Tu objetivo:
Enumera todos los que, según el texto sobre el mural de Sóller, participaron en la obra como autor, como quienes la aprobaron o como patrocinadores, indicando el papel de cada uno.

No sé yo, pero contemplo el enorme mural de “street art” que
ha realizado Joan Aguiló en los
aledaños de la estación del tren de Sóller, con el beneplácito general de todas
las autoridades locales y el patrocinio de la empresa Tren de Sóller y la
Fundación Can Prunera, y no acabo de encontrarle a ese niño que juega con el
trenecito de madera de unos sueños a los que ya resulta muy difícil ubicar en
este siglo, no le encuentro, decía, los elementos que siempre caracterizaron a este
tipo de arte, es decir: la sátira corrosiva de las leyes del mercado, el
impacto a contracorriente en la moral o la ética, la ruptura absoluta o
relativa -que sobre eso habría mucho que hablar- de los cánones, el comentario
ácido, la crítica social, el estallido irreverente y la locura subjetiva del
arte precipitándose en sí mismo, en el agujero negro del vandalismo y la
usurpación de la propiedad pública o privada, el muro como lienzo único de una necesaria
y efervescente subversión de la realidad hecha, cómo no, con nocturnidad y
alevosía.
La vida debiera resurgir, pues, de lo más profundo de las
cloacas para que las ciudades, al fin, vuelvan a ser lugares mecidos por el
intermitente pulso propio de sus habitantes de carne y hueso en vez de por la
pulsión ruidosa y asfixiante de los poderes económicos de turno.

Filas de texto y localización de objetos:
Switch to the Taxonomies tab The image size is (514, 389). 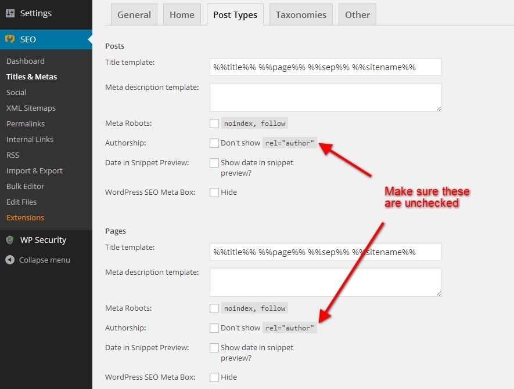pyautogui.click(x=300, y=14)
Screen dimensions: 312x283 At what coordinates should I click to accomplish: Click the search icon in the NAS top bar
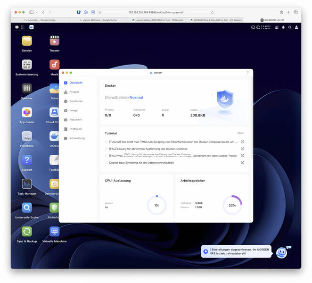[290, 27]
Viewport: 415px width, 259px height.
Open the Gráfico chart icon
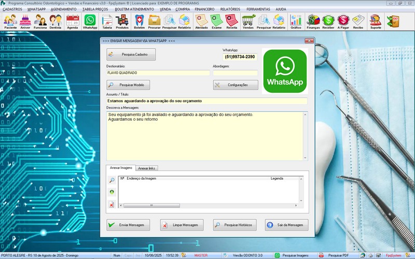(x=296, y=21)
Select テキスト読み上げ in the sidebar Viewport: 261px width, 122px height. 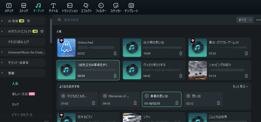pos(18,42)
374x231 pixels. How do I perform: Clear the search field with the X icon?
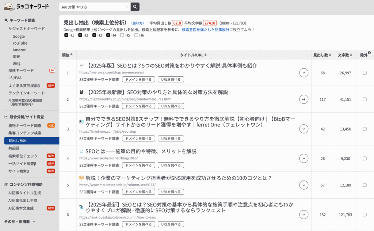[126, 7]
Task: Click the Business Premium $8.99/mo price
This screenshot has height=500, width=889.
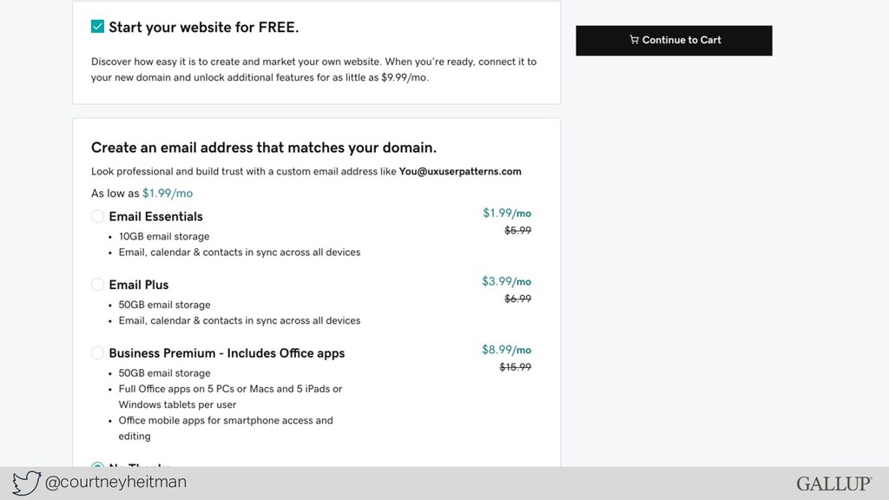Action: click(x=506, y=350)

Solución del ejercicio:
- Joan Aguiló: autor del mural
- Las autoridades locales: dieron su beneplácito
- La empresa Tren de Sóller: patrocinadora
- La Fundación Can Prunera: patrocinadora